— If you haven’t had enough fun playing around with the Los Angeles Timeswiki-enabled interactive editorial, take a look at John Daniszewski’s dispactch from Tehran about charges of official manipulation in the recent elections … and saying that “[n]ew doubts and divisions have come into view” regarding the Iraq war, Paul Richter tracks conservative North Carolina Rep. Walter Jones Jr. and his shifting stance on Iraq and how that’s playing back home …

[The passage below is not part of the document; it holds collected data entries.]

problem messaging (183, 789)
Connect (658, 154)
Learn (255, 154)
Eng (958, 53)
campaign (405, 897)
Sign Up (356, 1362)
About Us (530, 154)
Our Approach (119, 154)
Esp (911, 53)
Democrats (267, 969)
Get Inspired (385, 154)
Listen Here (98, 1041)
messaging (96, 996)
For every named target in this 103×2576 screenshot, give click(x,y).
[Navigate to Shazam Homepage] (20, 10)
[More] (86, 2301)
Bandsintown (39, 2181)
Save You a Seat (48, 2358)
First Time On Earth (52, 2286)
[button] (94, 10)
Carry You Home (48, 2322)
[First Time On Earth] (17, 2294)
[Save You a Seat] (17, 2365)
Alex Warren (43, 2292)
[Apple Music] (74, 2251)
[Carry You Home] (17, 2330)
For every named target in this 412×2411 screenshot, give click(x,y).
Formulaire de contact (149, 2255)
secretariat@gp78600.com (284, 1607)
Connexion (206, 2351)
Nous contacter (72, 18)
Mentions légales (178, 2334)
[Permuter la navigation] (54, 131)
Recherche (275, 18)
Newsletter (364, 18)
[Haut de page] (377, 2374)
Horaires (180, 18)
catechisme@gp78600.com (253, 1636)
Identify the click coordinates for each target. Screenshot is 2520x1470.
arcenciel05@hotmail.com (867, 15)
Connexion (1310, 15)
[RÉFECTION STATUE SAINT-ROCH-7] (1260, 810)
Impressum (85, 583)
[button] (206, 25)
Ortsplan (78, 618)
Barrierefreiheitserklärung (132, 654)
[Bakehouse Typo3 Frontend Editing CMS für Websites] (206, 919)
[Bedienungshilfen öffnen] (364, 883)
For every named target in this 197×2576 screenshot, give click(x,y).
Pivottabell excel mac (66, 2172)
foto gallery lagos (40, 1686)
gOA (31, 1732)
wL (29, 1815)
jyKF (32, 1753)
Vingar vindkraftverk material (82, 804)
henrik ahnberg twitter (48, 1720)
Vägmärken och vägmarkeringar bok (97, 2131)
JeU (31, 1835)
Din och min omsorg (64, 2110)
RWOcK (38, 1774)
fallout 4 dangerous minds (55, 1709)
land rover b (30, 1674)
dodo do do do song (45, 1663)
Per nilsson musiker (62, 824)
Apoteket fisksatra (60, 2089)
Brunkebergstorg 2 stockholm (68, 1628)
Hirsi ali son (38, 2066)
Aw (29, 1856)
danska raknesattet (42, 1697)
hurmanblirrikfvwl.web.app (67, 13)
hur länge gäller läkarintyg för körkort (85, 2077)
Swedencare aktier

The New York Times today seems to be a perfect storm of personal randomness. First, this DCist’s hometown, Grand Rapids, Mich., has been intricately analyzed by John Leland and Jodi Wilgoren in a huge examination of Social Security’s realities out in River City (seen from the beloved Fish Ladder in the photo above we took back in December). And then in the City section’s special Brooklyn issue, the blog of DCist’s Jason Linkins was cited in an article about how Queens will never be Brooklyn, written by Jeff VanDam, who we happened to run into at a party last night on T Street, oddly enough.

From DCeiver, via the NYT:

Brooklyn is the new Manhattan. Queens is the New Brooklyn. Staten Island is the Old Staten Island. Islip is the new Long Island City. Hoboken is the new Bethesda.

(Brooklyn’s Grand Army Plaza is pictured here)

Elsewhere, the David Coleman investigates muddled gaydar … Amy Harmon shines light on the real save NPR/PBS e-mail petitions vs. the fake ones that’s been circulating online since 1995 … and Leslie Wayne looks at the Pentagon’s revolving door.